Avec le début de l’offensive russe en Ukraine, le 24 février, Emmanuel endossait le rôle d'un leader en tant de guerre, même si cette fois-ci, il évitait d'utiliser l'expression « nous sommes en guerre », comme il l'avait fait lors de la première vague de Covid-19 dans l'Hexagone, en mars 2020.
Il en profitait pour surfer sur la vague d'approbation de sa gestion de la crise en Ukraine, tout en évitant de devoir rendre compte, à travers des débats avec ses opposants, du bilan de son quinquennat, jugé négatif par la majorité des Français, selon plusieurs enquêtes d'opinion.
Emmanuel Macron recueillait ainsi 27 % d'avis favorable sur son bilan concernant le pouvoir d'achat, première considération des Français pour cette élection présidentielle (les deux tours étant prévus les 10 et 24 avril 2022).

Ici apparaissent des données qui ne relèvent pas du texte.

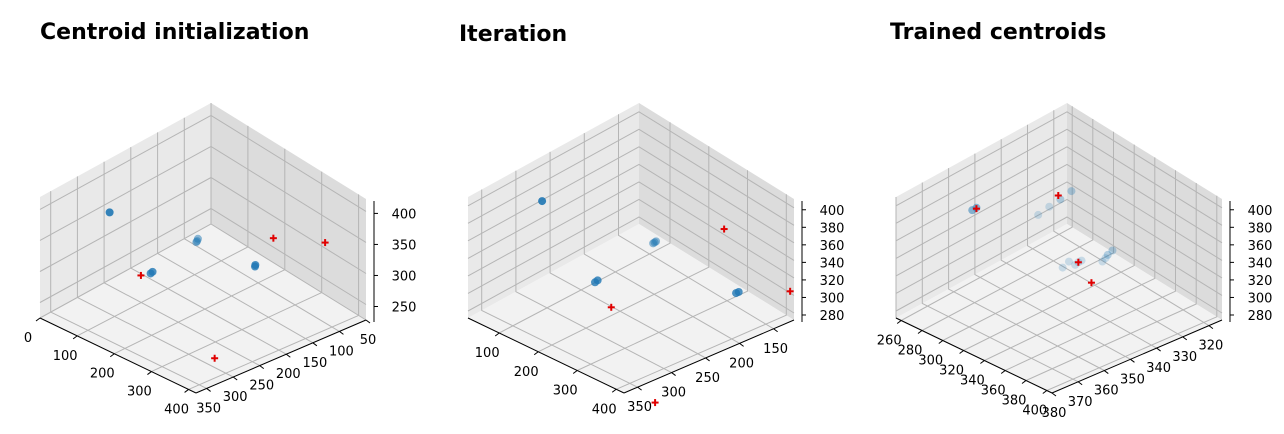 The width and height of the screenshot is (1284, 434). Describe the element at coordinates (952, 372) in the screenshot. I see `x-tick-label: 320` at that location.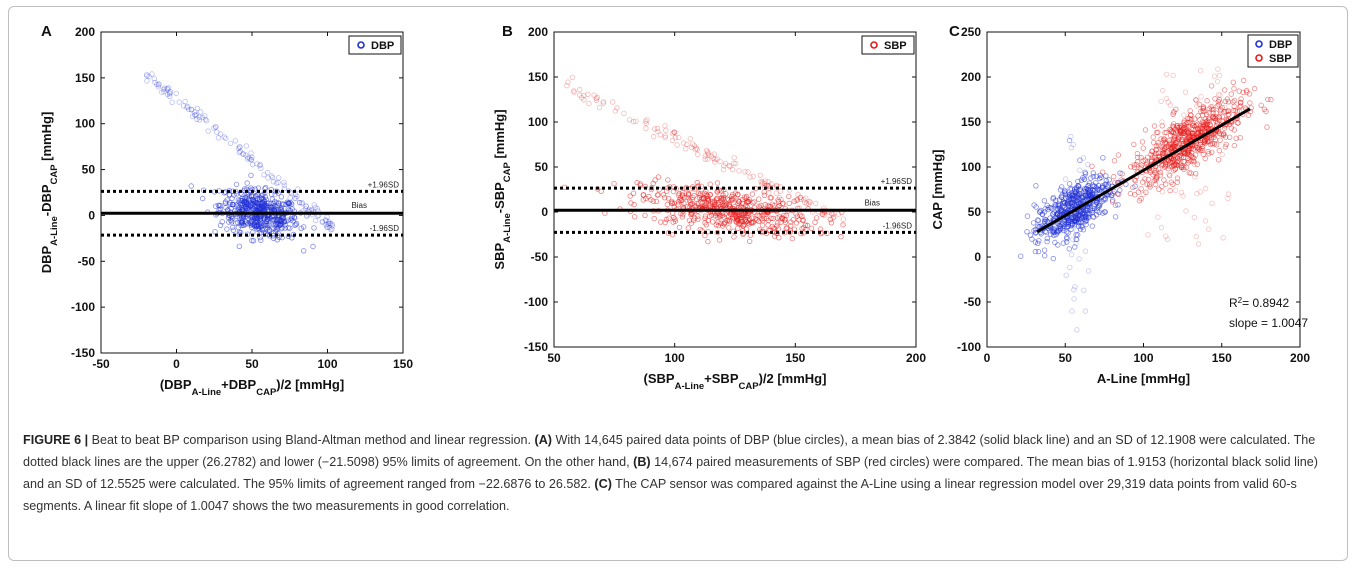 This screenshot has width=1357, height=573. I want to click on legend-box, so click(375, 45).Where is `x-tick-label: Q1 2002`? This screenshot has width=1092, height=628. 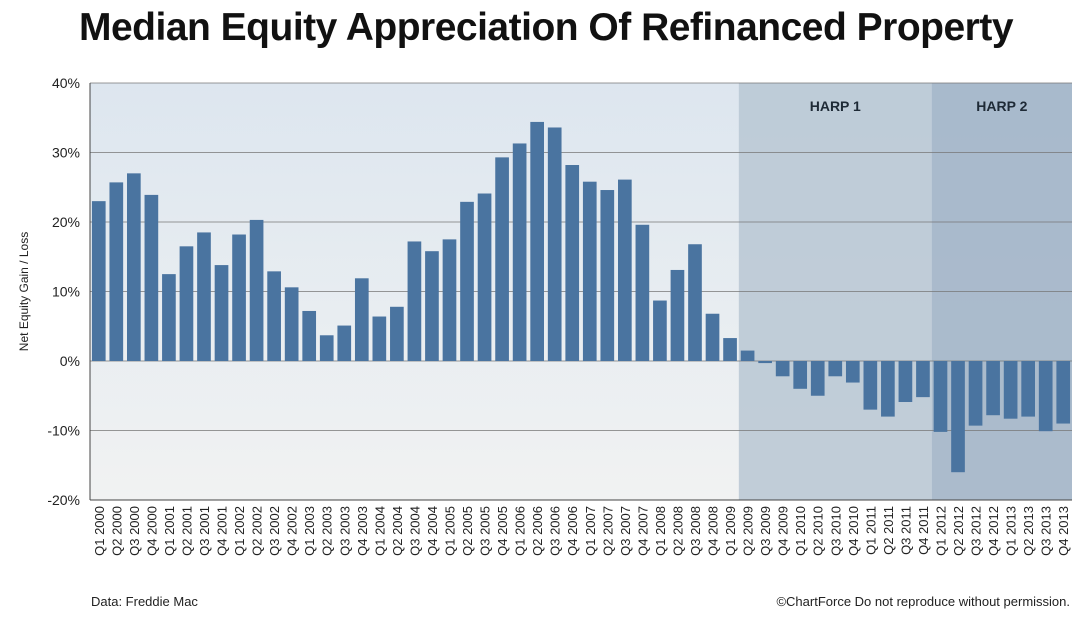
x-tick-label: Q1 2002 is located at coordinates (240, 531).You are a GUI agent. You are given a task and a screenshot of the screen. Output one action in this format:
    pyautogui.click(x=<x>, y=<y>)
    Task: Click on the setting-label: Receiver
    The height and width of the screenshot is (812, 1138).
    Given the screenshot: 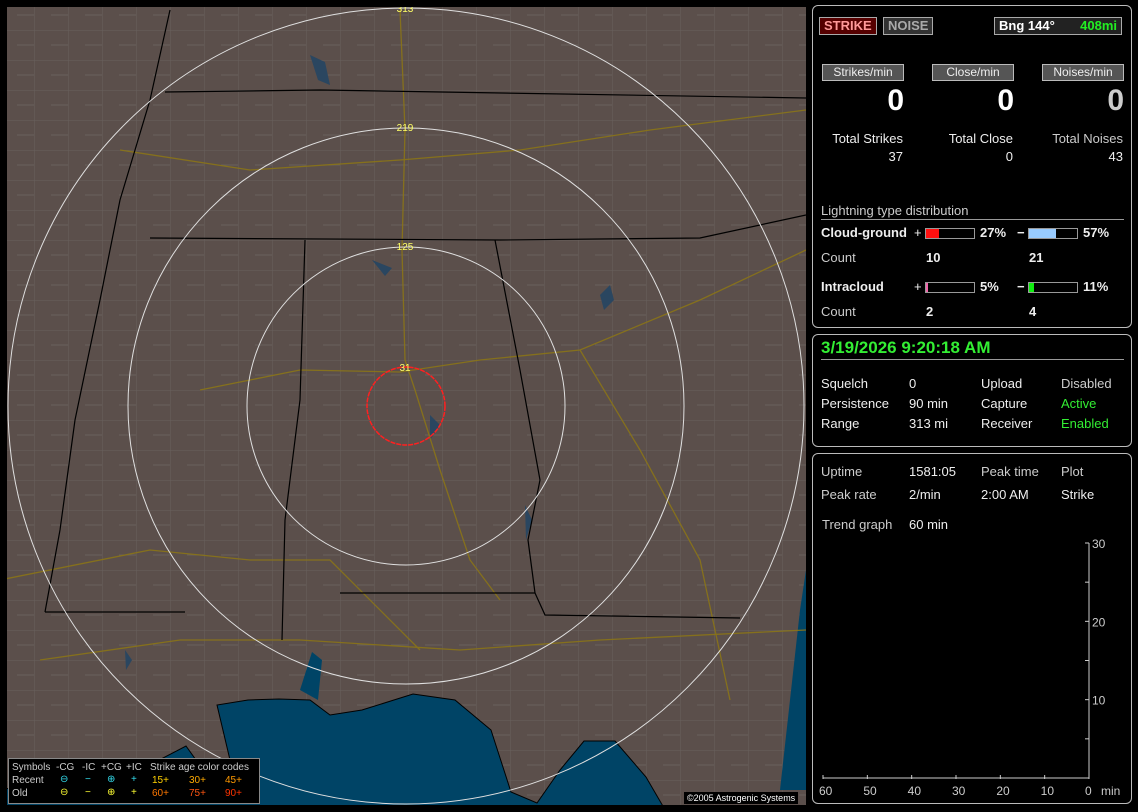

En somme, le président candidat a fait le choix pragmatique et réaliste de se parer de son rôle de chef d'État en tant de crise plutôt que d'être noyé sous son bilan.
Crédité dans tous les sondages, d'une victoire au premier tour comme au second, du fait notable du morcellement de son opposition, Emmanuel Macron sait qu'il a beaucoup à perdre à se confronter à la critique de celle-ci, dans le cadre d'un débat public.
Le candidat Macron a, ainsi, choisi de se dissimuler derrière le président Macron.